----- Article -----

In any good project, you split the work into smaller tasks…

nc group.chal.uiuc.tf 1337

**Attachment (chal.py):**

`from Crypto.Util.number import getPrime, long_to_bytes`

from random import randint

import hashlib

from Crypto.Cipher import AES

from Crypto.Util.Padding import pad

with open("/flag", "rb") as f:

flag = f.read().strip()

def main():

print("[$] Did no one ever tell you to mind your own business??")

g, p = 2, getPrime(1024)

a = randint(2, p - 1)

A = pow(g, a, p)

print("[$] Public:")

print(f"[$] {g = }")

print(f"[$] {p = }")

print(f"[$] {A = }")

try:

k = int(input("[$] Choose k = "))

except:

print("[$] I said a number...")

if k == 1 or k == p - 1 or k == (p - 1) // 2:

print("[$] I'm not that dumb...")

Ak = pow(A, k, p)

b = randint(2, p - 1)

B = pow(g, b, p)

Bk = pow(B, k, p)

S = pow(Bk, a, p)

key = hashlib.md5(long_to_bytes(S)).digest()

cipher = AES.new(key, AES.MODE_ECB)

c = int.from_bytes(cipher.encrypt(pad(flag, 16)), "big")

print("[$] Ciphertext using shared 'secret' ;)")

print(f"[$] {c = }")

if __name__ == "__main__":

main()

**Analysis:**

` .....snip....`

key = hashlib.md5(long_to_bytes(S)).digest()

----- Dataset extract -----

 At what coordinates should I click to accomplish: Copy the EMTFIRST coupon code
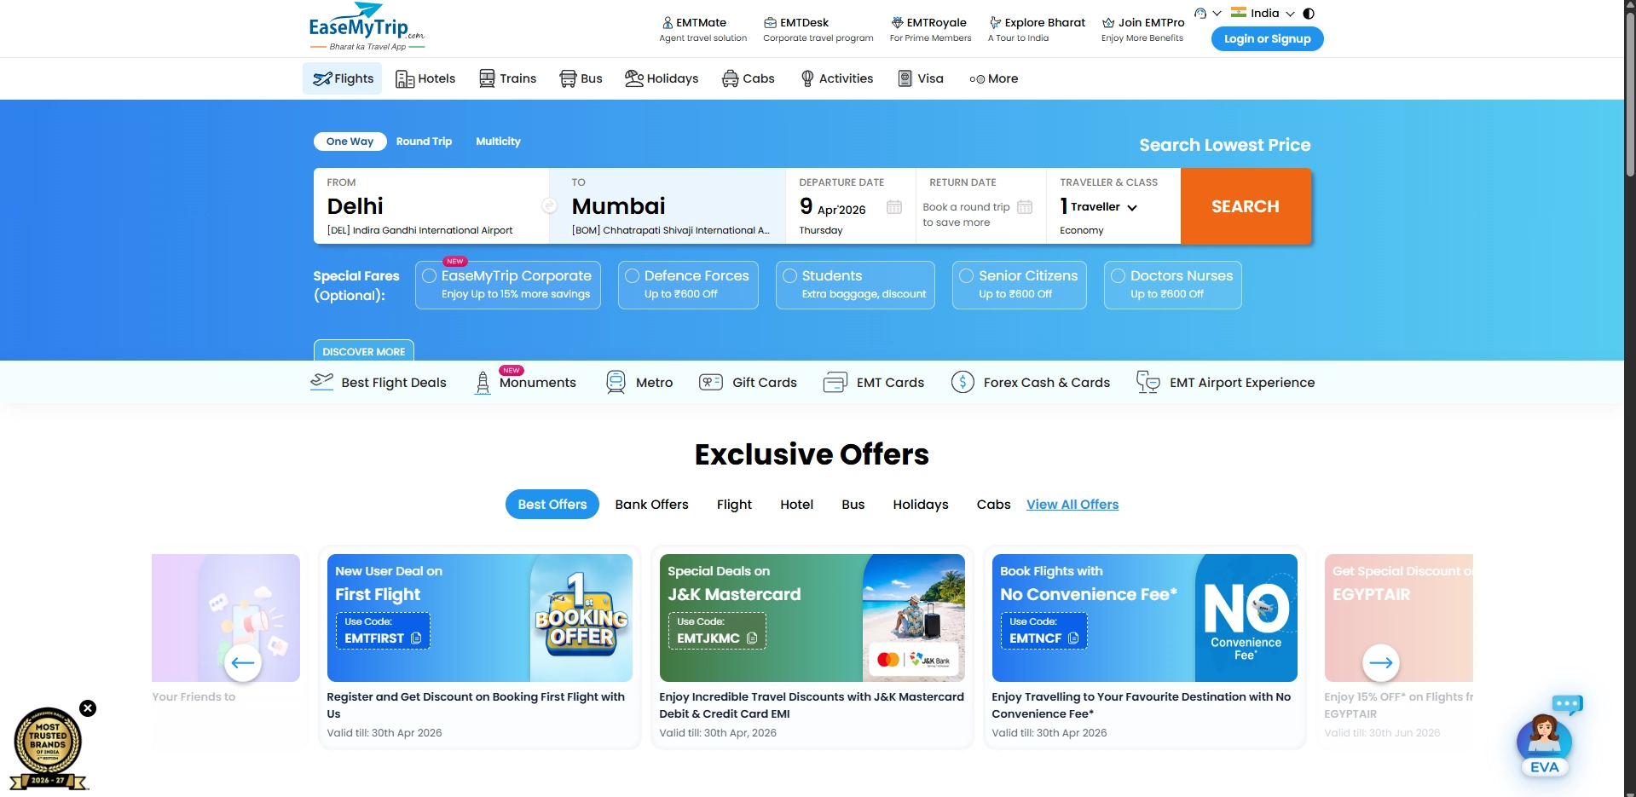pyautogui.click(x=416, y=638)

-----

Written request 1: Replace "randint" with "random_int" in the stretch of the CTF challenge write-up from "if k == 1 or" through "pow(Bk, a, p)", and give that stretch back.
Written request 2: Carry on the CTF challenge write-up from where it stops.

Exercise response 1:
if k == 1 or k == p - 1 or k == (p - 1) // 2:

print("[$] I'm not that dumb...")

Ak = pow(A, k, p)

b = random_int(2, p - 1)

B = pow(g, b, p)

Bk = pow(B, k, p)

S = pow(Bk, a, p)

Exercise response 2:
cipher = AES.new(key, AES.MODE_ECB)

c = int.from_bytes(cipher.encrypt(pad(flag, 16)), "big")

print("[$] Ciphertext using shared 'secret' ;)")

print(f"[$] {c = }")

....snip....

It is known that the key is the MD5 hash of the **“S”**, which is then returned in a byte format. This key is used to encrypt the flag using AES ECB mode.

To decrypt the AES ECB mode, this key is required.

**How to get the key?**

As we can see in the source code above, the script require user input for the value of **“k”**. There is if condition specifically checking for the weak values of **“1”**, **“p-1”**, and **“(p-1) // 2”**. So, we cannot use that values as the input for **“k”**.

Because its only checking for the specific weak values, i used the sympy.totient python library to count the positive integers less than **“p”** and coprime with **“p”**. It does not necessarily yield the same values as **“1”**, **“p-1”**, or **“(p-1) // 2”**.

When we choose the **“k”** to be the totient of **“p”**, a fascinating property arises. The property is that for any positive integer **“a”** and prime number **“p”**,** “a ^ phi(p) = 1 (mod p)”** holds if **“a”** is coprime with **“p”**.

` ....snip....`

try:

k = int(input("[$] Choose k = "))

except:

print("[$] I said a number...")

if k == 1 or k == p - 1 or k == (p - 1) // 2:

print("[$] I'm not that dumb...")

Ak = pow(A, k, p)

b = randint(2, p - 1)

B = pow(g, b, p)

Bk = pow(B, k, p)

S = pow(Bk, a, p)

....snip...

In the given code, after computing **Ak = pow(A, k, p)**, **“Ak**” will become **1 (mod p)** due to the property mentioned above. Consequently, when **“Bk”** is computed as** pow(B, k, p)**, it will also be equal to **1 (mod p)**. As a result, when computing **S = pow(Bk, a, p)**, **“S”** will still be **1 (mod p)** since **1** raised to any power is still **1**.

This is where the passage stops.